ESG
  • ESG - MOODY, Factory Records 1981

    Emerald Sapphire and Gold, better known as ESG, are four sisters from South Bronx, Deborah, Marie, Renee, and Valerie Scroggins. They began with the support of their mother who bought them instruments to keep busy and out of trouble while still in their teens. The group began to enter talent contests and after impressing 99 Records owner Ed Bahlman at one particular New York contest that they did not win, he invited to take them under his wing as a manager and producer.
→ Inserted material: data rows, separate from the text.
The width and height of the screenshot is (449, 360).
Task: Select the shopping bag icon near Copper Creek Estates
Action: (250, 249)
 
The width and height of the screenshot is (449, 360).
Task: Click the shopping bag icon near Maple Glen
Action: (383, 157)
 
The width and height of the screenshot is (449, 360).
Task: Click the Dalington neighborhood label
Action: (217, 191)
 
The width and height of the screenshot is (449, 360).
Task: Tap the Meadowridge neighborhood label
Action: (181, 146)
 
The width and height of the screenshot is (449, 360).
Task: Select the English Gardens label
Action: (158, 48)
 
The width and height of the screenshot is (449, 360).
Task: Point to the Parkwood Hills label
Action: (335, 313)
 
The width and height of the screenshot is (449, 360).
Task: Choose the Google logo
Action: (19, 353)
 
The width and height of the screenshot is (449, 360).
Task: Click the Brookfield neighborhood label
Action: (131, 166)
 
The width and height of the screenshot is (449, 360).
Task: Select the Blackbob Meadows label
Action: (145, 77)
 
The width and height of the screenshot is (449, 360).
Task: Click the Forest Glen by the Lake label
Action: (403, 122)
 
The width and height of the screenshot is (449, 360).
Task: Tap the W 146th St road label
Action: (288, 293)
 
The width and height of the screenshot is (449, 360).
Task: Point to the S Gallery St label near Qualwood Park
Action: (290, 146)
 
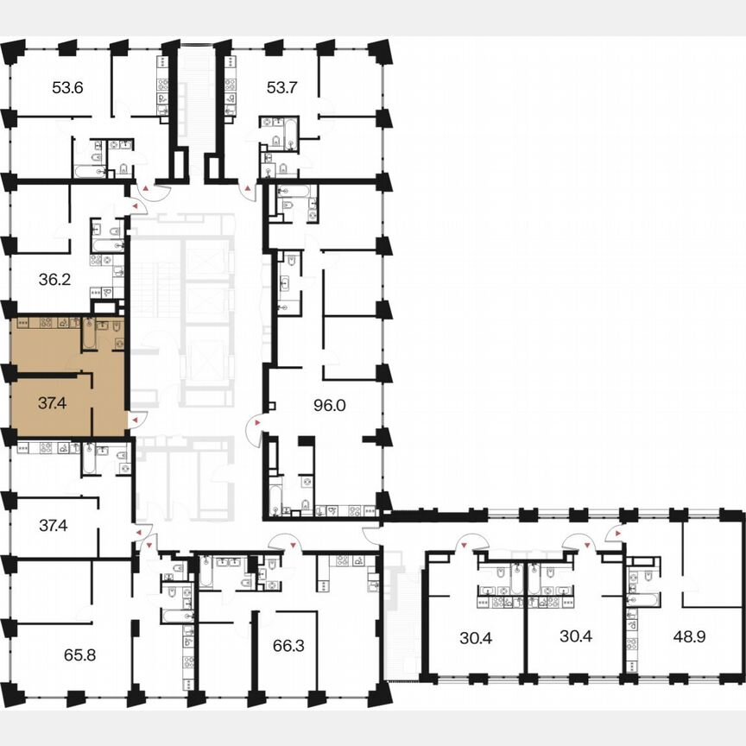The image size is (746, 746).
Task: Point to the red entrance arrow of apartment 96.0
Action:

The history of 99 Records is quite influential and is now well documented, having had a working relationship with labels in the UK like Factory and Rough Trade, and spearheading a new wave in US post-punk groups that became known as No Wave. The history of ESG places them at the root of several musical histories - house, hip hop, post punk, and even no wave, a unique position that few other bands can claim. Starting out with a repertoire of only four original songs in 1979, Bahlman began booking ESG at punk and dance clubs around the city, where the group’s minimal, heavily rhythmic, and unpolished sound fit right into the New York scene. After opening for A Certain Ratio, label owner Tony Wilson asked them to record something for his Factory Records, which resulted in their first single “You’re No Good”, a three-song 7” produced by Martin Hannet. The songs “You’re No Good,” “UFO,” and “Moody” (an all time garage house classic), remain the group’s best-known, most-sampled material and are among the best to have come from New York’s no wave scene, a scene that ESG had little business being part of. ESG wasn’t self-consciously arty and they didn’t come from a punk background; they simply wrote and played their music without conceptualization. None of this matched with the no wave bands, but the sound the group made certainly did.